The usual practice in California is to keep all the lots of wine from a single vintage separate in the cellar for a year or so, until just before bottling. It’s a policy of calculated procrastination. The winemaker tastes through the barrels regularly to see how things are coming along, and even makes trial blends, but final commitment only comes under pressure from time and the winery’s financial backers.

The French practice is to decide on a blend as early as possible so that the components can unite and coalesce in the barrel. “Wood locks the wine into place,” Portet says. “The earlier you can assemble the wine, the longer it can age as a whole wine, and the more stable the taste is at bottling. All the parts have learned to live together in the same barrel. They’ve fought it out. If they’re blended just before the wine is released it’s like a cartoon fight, with all the arms and legs and ears sticking out.” As in all other important aspects of winemaking, the French have a specific term for this practice: elevage, the raising of the wine.

Now a dozen glasses stand in front of each taster. Tavakoli keeps leaping up to measure and mix new blends of Cabernet, Cabernet Franc, and Merlot. Two working blends develop, a Cabernet with some Merlot and a Merlot with some Cabernet. Each is made up of subordinate blends that are, in turn, composed of even more basic blends. There’s a lot to be desired in the basic Merlot, so we make a new Cabernet blend to improve it. Then we can use the improved Merlot blend to make a better Cabernet. At each step the wines are deconstructed and rebuilt — one step down and two up. Nothing can change the essential vintage-derived character of the wines, but a great deal depends on how they’re combined.

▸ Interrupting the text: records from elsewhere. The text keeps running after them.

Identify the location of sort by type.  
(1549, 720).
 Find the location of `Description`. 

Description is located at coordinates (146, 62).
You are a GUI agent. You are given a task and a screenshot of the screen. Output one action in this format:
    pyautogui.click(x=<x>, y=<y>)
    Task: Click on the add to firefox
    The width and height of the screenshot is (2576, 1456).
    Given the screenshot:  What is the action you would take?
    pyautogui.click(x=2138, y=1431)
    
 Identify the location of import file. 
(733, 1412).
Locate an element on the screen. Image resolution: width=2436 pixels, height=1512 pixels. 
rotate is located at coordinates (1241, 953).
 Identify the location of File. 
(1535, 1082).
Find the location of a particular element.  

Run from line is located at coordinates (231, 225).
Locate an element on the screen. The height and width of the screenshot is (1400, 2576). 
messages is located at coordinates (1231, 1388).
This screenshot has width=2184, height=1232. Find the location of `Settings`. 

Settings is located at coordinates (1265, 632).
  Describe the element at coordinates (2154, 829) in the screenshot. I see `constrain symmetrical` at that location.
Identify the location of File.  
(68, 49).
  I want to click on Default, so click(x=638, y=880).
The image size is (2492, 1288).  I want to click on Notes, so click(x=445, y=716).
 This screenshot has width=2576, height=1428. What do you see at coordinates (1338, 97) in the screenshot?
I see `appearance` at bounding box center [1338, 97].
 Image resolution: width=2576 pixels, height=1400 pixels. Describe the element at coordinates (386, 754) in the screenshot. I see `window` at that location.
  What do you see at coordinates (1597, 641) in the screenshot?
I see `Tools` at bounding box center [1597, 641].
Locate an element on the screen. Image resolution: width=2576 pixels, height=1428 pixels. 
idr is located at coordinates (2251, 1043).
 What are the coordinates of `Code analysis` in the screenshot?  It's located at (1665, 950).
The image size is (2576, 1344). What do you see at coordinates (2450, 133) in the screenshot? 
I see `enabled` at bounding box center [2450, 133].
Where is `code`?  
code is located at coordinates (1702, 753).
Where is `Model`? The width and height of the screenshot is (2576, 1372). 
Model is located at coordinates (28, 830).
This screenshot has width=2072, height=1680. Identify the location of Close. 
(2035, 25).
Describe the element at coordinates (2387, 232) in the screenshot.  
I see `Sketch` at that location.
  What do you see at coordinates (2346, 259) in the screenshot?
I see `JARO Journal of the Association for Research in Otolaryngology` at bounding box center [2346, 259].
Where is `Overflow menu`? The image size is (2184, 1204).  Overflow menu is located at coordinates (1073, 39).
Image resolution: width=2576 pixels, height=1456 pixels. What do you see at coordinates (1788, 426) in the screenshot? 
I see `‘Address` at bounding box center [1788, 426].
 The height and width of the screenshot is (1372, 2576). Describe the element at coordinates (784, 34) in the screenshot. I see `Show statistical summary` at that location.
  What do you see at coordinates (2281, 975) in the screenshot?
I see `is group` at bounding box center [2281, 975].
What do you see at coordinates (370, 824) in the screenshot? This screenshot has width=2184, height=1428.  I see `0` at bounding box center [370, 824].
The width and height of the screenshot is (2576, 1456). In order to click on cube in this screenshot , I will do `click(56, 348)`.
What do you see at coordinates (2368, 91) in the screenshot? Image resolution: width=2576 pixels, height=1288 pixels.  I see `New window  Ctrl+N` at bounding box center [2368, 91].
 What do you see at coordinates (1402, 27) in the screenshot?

“I’m a little like a horse-cart driver,” muses Portet at one point. “The horse is the wine, and that’s what pulls everything along. But I decide where it will go.”

 

OF MICE AND WINE
We press on, our teeth and palates throbbing under the double assault of tannin and acidity. Now we’re shaping the blends — filling in the mid-palate here, toning down the herbaceousness there, finding a point of balance on which the weight of the wine can shift from the front of the mouth to the back. At one point, our attention focuses on a particular blend of Merlot and Cabernet. It has something peculiar about it. There’s a certain redolence, as in, “Well, I guess we don’t have to worry about those mice in the room addition anymore.” I can’t bring myself to taste it.

Portet knows better. “It’s just a phase the wine is going through,” he says. “It will disappear. In fact, there’s real complexity here.” Oddly, a little bit of that stuff helps the blend. It sort of enhances all the good sensations and lets the palate-noise drop, like flicking the low-range booster switch on a stereo. No more dead mice, in other words. Instead, heightened aromatics and a well-defined yumminess.

One by one we perfect — or, at least, improve — the other components. We see a purple light at the end of the tunnel, and finally there are viable candidates for the kind of focused, elegant wines for which Clos du Val is known. Like all 27 vintages produced by Clos du Val to date, they are expressions of the Napa Valley in a particular year as interpreted by gifted and uncompromising sensibilities.

If they’re not, of course, it’s not our fault.

Rod Smith, wine columnist for the Los Angeles Times, says he left the blending session with a sense of satisfaction — not so much about the wine, but about the process. Smith concludes: “In a world where computer-generated effects are increasingly confused with reality, a fine, handmade wine is something special.”